A few thoughts as background

  1. Static methods are not so great, they make unit testing more difficult.
  2. It is fine to put the builder as a static, nested class, but if you are using a builder to construct a class you should make the constructor not-public.
  3. I prefer to have the builder be a separate class in the same package and to make the constructor (of the class that is created by the builder) package access.
  4. Limit the builder constructor parameters.
  5. I'm not a fan of using a class hierarchy for builders.
  6. The Person and Student classes each have a builder.

Some Code

public class PersonBuilder
{
    private String address;
    private int age;
    private final List<String> interestList;
    private String name;

    public PersonBuilder()
    {
        interestList = new LinkedList<>();
    }

    public void addInterest(
        final String newValue)
    {
        // StringUtils is an apache utility.
        if (StringUtils.isNotBlank(newValue))
        {
            interestList.add(newValue);
        }

        return this;
    }

    public Person build()
    {
        // perform validation here.
        // check for required values: age and name.

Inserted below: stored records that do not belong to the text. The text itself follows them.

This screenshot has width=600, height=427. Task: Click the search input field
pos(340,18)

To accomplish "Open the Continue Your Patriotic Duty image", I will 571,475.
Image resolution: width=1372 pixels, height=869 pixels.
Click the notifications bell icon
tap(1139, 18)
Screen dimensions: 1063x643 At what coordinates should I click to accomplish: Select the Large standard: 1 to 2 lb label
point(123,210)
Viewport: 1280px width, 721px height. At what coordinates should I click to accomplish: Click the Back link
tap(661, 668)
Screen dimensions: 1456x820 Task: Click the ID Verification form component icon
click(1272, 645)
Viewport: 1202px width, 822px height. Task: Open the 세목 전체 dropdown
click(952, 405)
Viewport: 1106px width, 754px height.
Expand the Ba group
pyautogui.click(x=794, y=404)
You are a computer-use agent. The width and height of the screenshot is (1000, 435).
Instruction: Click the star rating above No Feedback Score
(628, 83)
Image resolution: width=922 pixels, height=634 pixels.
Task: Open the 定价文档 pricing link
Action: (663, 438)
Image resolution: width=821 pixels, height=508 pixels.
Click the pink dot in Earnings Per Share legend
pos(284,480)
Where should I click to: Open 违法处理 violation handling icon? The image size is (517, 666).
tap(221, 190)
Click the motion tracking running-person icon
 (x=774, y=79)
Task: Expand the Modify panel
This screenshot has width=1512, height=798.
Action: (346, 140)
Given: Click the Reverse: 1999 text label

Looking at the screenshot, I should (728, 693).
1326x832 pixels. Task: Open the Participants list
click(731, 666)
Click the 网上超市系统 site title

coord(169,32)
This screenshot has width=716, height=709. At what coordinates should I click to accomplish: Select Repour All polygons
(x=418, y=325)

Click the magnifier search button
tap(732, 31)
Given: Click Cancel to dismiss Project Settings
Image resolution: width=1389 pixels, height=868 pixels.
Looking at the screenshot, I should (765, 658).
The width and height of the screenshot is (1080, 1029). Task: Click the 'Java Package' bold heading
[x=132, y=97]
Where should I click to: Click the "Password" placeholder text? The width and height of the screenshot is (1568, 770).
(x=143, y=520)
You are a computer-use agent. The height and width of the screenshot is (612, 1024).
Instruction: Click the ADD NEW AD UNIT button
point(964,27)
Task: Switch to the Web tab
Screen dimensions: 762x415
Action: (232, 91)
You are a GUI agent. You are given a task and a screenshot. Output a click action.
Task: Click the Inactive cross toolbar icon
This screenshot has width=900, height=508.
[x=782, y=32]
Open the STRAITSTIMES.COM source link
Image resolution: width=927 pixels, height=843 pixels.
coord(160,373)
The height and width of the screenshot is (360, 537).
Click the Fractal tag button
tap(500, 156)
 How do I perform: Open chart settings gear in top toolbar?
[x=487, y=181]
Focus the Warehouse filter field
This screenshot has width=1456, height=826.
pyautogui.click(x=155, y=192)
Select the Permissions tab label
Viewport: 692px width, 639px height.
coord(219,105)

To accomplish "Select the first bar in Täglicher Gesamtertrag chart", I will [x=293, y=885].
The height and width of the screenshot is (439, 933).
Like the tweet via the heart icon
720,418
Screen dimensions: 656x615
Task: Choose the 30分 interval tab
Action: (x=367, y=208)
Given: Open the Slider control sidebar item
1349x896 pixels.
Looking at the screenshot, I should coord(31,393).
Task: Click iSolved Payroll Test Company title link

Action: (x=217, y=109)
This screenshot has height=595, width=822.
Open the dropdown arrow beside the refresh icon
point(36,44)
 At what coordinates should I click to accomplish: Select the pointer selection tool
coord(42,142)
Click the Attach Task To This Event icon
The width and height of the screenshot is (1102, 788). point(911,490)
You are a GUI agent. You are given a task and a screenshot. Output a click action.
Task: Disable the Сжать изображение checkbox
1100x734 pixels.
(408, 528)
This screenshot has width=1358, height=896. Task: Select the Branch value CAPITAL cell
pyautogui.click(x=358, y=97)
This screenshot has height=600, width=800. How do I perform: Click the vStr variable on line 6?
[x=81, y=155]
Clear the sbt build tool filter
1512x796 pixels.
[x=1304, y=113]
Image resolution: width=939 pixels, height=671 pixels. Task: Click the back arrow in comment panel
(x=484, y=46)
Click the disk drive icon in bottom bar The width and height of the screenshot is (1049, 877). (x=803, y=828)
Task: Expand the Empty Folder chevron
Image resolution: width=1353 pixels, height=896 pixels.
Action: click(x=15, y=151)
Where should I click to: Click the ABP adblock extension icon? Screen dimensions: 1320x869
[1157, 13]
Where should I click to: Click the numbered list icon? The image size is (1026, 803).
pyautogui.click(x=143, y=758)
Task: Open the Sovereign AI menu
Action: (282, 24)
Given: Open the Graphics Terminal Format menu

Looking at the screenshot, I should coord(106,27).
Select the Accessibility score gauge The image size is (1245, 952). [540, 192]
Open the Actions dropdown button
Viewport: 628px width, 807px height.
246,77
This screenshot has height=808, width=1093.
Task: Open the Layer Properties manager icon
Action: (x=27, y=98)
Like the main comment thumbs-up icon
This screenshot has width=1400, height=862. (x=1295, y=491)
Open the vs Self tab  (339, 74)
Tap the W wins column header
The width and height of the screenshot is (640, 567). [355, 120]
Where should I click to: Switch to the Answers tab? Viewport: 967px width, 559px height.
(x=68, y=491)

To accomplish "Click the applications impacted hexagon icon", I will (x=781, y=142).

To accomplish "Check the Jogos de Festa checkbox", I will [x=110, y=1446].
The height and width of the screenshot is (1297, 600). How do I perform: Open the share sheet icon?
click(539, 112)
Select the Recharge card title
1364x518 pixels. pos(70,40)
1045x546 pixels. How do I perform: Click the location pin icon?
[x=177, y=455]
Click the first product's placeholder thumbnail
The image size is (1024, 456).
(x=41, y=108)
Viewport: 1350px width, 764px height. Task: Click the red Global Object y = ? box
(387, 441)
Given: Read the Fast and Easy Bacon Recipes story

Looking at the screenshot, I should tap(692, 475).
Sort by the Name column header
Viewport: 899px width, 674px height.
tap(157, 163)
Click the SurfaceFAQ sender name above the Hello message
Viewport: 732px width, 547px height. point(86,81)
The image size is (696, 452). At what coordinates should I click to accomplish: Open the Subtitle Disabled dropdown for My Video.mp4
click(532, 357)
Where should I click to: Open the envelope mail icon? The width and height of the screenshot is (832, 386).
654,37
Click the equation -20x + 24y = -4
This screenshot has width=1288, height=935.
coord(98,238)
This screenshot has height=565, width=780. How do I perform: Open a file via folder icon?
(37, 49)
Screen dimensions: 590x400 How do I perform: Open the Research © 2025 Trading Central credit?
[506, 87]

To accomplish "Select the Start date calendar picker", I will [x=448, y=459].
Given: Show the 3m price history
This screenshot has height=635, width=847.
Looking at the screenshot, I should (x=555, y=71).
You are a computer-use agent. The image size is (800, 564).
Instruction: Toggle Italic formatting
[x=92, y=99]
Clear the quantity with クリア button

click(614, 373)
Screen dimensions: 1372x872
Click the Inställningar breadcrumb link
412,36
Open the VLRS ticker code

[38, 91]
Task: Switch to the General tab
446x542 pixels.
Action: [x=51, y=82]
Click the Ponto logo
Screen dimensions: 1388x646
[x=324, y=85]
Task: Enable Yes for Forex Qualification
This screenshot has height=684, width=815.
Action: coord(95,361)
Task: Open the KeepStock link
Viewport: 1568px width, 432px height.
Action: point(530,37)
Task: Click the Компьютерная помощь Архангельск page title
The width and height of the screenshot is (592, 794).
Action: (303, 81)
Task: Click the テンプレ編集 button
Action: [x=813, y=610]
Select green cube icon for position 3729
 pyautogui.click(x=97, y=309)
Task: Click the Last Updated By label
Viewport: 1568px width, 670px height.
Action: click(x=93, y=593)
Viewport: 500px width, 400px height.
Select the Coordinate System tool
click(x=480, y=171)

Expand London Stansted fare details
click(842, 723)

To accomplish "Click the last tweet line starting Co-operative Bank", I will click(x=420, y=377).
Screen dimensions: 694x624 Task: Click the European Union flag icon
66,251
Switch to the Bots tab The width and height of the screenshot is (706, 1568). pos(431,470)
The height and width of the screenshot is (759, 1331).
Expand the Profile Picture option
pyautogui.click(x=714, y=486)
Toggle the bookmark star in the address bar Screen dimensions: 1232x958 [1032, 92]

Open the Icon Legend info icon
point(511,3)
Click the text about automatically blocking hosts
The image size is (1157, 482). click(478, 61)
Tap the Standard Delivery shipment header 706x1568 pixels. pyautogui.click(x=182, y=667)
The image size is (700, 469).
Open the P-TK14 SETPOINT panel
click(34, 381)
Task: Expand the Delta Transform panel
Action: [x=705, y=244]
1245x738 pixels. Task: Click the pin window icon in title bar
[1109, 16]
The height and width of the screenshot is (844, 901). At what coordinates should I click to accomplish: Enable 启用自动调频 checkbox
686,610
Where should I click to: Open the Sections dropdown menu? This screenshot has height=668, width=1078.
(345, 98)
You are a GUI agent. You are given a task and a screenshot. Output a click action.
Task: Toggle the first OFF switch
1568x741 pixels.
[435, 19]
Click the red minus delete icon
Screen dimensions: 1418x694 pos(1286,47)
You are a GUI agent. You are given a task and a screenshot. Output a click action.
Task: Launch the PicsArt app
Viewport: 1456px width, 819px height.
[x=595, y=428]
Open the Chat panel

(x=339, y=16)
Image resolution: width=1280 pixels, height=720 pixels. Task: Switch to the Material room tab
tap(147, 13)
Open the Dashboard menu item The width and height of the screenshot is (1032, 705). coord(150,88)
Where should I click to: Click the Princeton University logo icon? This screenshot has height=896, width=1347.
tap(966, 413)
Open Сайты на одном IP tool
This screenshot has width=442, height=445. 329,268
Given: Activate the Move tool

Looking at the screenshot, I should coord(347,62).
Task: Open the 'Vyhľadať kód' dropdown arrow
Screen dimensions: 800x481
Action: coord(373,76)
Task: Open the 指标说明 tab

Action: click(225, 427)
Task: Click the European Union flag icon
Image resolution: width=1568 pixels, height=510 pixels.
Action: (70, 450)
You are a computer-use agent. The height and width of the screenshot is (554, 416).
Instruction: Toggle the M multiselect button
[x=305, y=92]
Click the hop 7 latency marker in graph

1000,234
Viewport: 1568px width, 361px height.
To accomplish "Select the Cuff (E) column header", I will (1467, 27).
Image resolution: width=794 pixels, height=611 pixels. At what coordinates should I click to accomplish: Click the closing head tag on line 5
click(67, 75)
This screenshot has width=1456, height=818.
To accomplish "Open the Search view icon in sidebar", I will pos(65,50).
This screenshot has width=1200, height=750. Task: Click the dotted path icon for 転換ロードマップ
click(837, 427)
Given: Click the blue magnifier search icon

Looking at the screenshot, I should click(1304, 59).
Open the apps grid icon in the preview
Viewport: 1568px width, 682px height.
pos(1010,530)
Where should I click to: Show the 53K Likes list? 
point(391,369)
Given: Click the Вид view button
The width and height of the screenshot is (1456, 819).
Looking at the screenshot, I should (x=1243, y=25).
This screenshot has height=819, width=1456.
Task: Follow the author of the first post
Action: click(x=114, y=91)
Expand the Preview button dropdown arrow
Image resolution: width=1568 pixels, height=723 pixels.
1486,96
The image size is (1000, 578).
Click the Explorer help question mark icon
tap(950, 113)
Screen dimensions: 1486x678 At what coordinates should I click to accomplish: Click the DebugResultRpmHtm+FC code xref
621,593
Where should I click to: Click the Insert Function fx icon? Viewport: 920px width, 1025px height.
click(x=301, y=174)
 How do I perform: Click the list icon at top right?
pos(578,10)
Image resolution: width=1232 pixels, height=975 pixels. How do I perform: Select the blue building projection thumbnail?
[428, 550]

        // send all parameters in the constructor.  it's not public, so that is fine.
        return new Person(address, age, interestList, name);
    }

    public PersonBuilder setAddress(
        final String newValue)
    {
        address = newValue;

        return this;
    }

    public PersonBuilder setAge(
        final int newValue)
    {
        age = newValue;

        return this;
    }

    public PersonBuilder setInterestList(
        final List<String> newValue)
    {
        interestList.clear();

        if (CollectionUtils.isNotEmpty(newValue))
        {
            interestList.addAll(newValue);
        }

        return this;
    }

    public PersonBuilder setName(
        final String newValue)
    {
        name = newValue;

        return this;
    }
}


public class Person
{
    private Person()
    {
    }

    Person(
        final String addressValue,
        final int ageValue,
        final List<String> interestListValue,
        final String name)
    {
        // set stuff.
        // handle null for optional parameters.
    }

    // create gets or the fields, but do not create sets.  Only the builder can set values in the class.